El error está en la naturaleza humana, pero ello no exime de las responsabilidades

IMPOSIBLE no apiadarse de Francisco José Garzón Amo. Un error fatal, una corta conversación por el móvil en el momento menos apropiado, y unos segundos después morían 79 viajeros. Jamás volverá a dormir con sosiego y toda su biografía futura será un constante rebobinar de aquel despiste letal. El maquinista Garzón, de 53 años, salió vivo del brutal accidente del tren que conducía desde Madrid a Santiago. Su imagen dio la vuelta al mundo: un hombre menudo, con el rostro ensangrentado, emergiendo ausente de aquel espanto de muerte y hierros retorcidos. «Yo fallé», ha repetido muchas veces. Los amigos del maquinista concuerdan en que se trata de una buena persona. Un gran tipo con un mal día. Una conversación con el interventor a través del móvil corporativo volteó su historia de la manera más atroz. «Yo fallé». Es cierto. Francisco José, al teléfono, no vio las señales de reducción de velocidad y entró a casi 190 kilómetros por hora en una curva limitada a 80. Un acelerón demencial cuando el convoy estaba ya a las puertas de la estación de Santiago. El caso se resolvió al instante, porque no admitía dudas: un claro error humano, una imprudencia reconocida por su autor, que provocó el peor accidente ferroviario de la historia de España.

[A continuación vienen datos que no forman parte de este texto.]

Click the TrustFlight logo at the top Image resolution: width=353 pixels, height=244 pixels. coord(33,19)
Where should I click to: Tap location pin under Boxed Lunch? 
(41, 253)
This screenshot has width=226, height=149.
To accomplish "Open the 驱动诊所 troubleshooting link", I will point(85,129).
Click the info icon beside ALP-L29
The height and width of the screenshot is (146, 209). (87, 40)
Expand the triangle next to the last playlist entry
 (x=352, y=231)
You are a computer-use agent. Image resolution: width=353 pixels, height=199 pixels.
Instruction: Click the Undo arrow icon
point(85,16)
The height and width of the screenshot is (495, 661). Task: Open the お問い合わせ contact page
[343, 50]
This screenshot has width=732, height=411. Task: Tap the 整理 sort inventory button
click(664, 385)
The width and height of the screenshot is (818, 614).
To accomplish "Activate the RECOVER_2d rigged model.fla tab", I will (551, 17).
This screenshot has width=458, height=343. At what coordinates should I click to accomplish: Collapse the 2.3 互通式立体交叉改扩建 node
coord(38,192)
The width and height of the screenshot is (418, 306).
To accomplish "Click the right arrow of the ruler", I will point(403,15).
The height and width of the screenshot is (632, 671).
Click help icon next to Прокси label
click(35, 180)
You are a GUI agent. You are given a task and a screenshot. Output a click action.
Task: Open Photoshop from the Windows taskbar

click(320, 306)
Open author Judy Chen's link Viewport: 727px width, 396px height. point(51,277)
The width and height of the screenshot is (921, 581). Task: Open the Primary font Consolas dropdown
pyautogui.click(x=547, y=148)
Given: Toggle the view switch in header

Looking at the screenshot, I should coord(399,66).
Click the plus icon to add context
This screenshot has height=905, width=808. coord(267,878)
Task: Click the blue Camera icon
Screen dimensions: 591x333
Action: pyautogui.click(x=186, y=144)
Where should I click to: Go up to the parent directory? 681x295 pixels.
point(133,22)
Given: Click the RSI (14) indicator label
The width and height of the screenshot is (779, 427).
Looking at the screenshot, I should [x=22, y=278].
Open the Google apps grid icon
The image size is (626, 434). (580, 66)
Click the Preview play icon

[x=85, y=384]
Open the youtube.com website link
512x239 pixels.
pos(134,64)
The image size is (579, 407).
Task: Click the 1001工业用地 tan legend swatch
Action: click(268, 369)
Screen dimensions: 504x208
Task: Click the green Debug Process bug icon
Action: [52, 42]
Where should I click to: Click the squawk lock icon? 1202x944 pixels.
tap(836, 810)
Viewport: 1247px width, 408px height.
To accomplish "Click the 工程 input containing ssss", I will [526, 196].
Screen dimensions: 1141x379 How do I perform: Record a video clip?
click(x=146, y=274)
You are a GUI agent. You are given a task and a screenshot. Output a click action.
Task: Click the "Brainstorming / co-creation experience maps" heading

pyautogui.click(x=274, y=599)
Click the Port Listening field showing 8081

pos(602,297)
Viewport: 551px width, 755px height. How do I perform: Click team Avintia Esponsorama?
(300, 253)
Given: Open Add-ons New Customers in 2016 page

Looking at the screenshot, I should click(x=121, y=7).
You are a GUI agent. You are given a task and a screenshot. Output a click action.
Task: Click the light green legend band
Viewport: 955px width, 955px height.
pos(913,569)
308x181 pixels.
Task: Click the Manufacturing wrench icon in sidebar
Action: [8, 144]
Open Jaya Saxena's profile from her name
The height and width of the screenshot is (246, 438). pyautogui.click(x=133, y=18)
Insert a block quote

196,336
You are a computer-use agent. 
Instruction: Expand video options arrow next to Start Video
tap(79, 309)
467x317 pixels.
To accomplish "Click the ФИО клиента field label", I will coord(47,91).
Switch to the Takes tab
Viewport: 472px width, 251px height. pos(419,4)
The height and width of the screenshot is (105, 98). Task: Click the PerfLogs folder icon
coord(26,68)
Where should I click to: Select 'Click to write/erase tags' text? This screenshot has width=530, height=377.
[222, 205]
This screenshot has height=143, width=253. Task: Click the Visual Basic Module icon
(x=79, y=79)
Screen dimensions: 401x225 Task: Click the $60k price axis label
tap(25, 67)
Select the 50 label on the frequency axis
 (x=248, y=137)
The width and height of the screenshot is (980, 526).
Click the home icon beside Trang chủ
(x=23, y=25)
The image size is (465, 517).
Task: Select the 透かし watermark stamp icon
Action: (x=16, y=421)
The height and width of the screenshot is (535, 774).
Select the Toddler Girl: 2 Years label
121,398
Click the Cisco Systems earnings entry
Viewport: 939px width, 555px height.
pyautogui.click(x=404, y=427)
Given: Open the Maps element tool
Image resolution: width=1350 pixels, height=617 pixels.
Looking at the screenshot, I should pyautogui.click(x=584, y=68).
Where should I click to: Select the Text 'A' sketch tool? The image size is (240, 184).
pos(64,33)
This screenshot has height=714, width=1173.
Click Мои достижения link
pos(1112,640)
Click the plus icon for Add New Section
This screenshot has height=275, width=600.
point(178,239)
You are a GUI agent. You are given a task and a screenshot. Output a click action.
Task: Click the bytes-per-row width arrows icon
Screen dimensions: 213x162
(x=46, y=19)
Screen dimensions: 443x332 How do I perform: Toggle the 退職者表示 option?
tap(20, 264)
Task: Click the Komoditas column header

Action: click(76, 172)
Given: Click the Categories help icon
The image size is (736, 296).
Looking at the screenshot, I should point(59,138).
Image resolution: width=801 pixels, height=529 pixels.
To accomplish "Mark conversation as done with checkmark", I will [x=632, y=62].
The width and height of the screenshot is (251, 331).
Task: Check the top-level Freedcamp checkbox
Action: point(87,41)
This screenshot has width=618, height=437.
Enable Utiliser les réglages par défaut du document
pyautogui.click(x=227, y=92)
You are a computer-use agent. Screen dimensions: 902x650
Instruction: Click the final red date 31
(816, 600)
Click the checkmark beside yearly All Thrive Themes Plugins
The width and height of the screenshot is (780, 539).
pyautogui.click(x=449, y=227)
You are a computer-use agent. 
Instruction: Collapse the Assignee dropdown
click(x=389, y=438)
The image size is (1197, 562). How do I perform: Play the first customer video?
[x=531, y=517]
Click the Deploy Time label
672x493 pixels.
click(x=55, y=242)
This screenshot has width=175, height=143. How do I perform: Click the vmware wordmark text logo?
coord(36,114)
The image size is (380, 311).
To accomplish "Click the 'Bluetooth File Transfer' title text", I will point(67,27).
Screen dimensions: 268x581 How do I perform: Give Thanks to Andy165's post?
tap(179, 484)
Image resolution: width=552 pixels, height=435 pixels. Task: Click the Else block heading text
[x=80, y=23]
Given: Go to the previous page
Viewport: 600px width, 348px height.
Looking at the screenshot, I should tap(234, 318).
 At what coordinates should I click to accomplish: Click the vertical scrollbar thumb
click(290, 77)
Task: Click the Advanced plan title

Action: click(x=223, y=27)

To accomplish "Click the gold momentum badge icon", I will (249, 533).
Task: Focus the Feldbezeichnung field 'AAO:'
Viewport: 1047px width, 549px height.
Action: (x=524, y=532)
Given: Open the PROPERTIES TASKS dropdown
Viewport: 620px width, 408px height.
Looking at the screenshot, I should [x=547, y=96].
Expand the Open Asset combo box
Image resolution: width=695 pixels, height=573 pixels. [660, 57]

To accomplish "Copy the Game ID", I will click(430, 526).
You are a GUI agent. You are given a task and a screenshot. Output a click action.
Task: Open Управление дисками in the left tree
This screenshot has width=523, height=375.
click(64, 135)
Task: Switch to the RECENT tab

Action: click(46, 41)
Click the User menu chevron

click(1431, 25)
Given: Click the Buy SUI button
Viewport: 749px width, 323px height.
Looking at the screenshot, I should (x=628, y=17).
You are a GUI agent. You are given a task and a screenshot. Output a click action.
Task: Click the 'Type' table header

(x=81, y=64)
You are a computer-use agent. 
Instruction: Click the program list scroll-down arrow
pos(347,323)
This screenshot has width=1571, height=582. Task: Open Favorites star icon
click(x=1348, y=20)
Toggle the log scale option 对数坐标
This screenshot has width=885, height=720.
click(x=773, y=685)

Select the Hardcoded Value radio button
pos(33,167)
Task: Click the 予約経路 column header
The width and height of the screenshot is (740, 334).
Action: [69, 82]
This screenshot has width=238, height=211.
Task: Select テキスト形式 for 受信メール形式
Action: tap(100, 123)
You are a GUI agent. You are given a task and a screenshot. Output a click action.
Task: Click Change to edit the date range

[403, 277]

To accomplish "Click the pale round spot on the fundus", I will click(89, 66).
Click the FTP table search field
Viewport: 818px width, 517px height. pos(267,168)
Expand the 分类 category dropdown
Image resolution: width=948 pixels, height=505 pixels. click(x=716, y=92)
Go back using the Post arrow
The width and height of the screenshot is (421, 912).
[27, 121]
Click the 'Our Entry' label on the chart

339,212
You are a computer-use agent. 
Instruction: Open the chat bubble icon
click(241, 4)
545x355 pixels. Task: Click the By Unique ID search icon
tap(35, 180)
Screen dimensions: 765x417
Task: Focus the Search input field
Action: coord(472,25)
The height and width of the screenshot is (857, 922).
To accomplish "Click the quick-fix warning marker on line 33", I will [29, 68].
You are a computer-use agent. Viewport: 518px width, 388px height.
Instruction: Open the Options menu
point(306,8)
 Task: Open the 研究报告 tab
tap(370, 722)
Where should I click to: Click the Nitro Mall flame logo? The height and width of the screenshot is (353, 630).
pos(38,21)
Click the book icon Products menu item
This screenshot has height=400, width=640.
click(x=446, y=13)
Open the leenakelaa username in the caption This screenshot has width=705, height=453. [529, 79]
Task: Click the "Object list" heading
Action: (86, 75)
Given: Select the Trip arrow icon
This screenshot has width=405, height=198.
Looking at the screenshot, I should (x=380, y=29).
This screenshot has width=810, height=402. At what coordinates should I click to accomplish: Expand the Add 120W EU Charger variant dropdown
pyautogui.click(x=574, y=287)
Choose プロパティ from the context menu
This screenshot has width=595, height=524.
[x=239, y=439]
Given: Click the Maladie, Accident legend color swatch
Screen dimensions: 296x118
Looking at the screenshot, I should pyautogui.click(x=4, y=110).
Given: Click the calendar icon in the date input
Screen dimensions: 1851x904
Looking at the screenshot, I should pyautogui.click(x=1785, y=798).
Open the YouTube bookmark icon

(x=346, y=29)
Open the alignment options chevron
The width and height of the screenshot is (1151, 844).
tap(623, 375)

Francisco José vive cerca de la estación de ferrocarril de La Coruña, en un barrio desangelado, consagrado al cuidado de su madre enferma y a masticar su dolor. Lleva una vida metódica, de madrugar mucho y recogerse pronto. No quiere volver a subirse a un tren jamás. Sus amigos, leales, intentan animarlo. Lo sacan a ver un partido de fútbol, dar una vuelta, tomar una caña… En Galicia nadie odia a Garzón, que solo inspira compasión. Pero no se hace justicia ni se cumple con la verdad cuando se divaga para no reconocer lo que ocurrió en Angrois: un ser humano falible, un maquinista, corrió demasiado y provocó una catástrofe. En lugar de asumir esta verdad, dura, pero simple, el juez, como tantos de sus colegas, se está gustando y ha querido convertir el caso en un juicio a la seguridad ferroviaria en España. Todo es mejorable. Si las medianas de las autopistas fuesen mucho más robustas, el camión que abrasó el martes a ocho personas en Cox (Alicante) tal vez no habría invadido el carril contrario y se habría evitado la tragedia. Es evidente que los frenos automáticos mejoran la seguridad ferroviaria, del mismo modo que si todos los pesqueros contasen con dobles cascos sufriríamos menos naufragios. Pero existen limitaciones presupuestarias, plazos… y sobre todo, nunca alcanzaremos el sueño de la seguridad absoluta. Es imposible conjurar todas las contingencias. Siempre habrá una tormenta insoslayable, un ataque terrorista indetectable y cruel, un despiste calamitoso, una imprudencia temeraria. Nunca dejarán de producirse shocks como el de ayer de Malí, que destrozan de manera imprevista el sopor de una tarde de julio. Pero eso no nos gusta, porque hemos arribado a una era infantil, alérgica a las responsabilidades personales y a rendir cuentas por nuestras acciones. Los sabios lo llaman relativismo. Es cómodo. Pero crea sociedades endebles, anestesiadas y de mal futuro.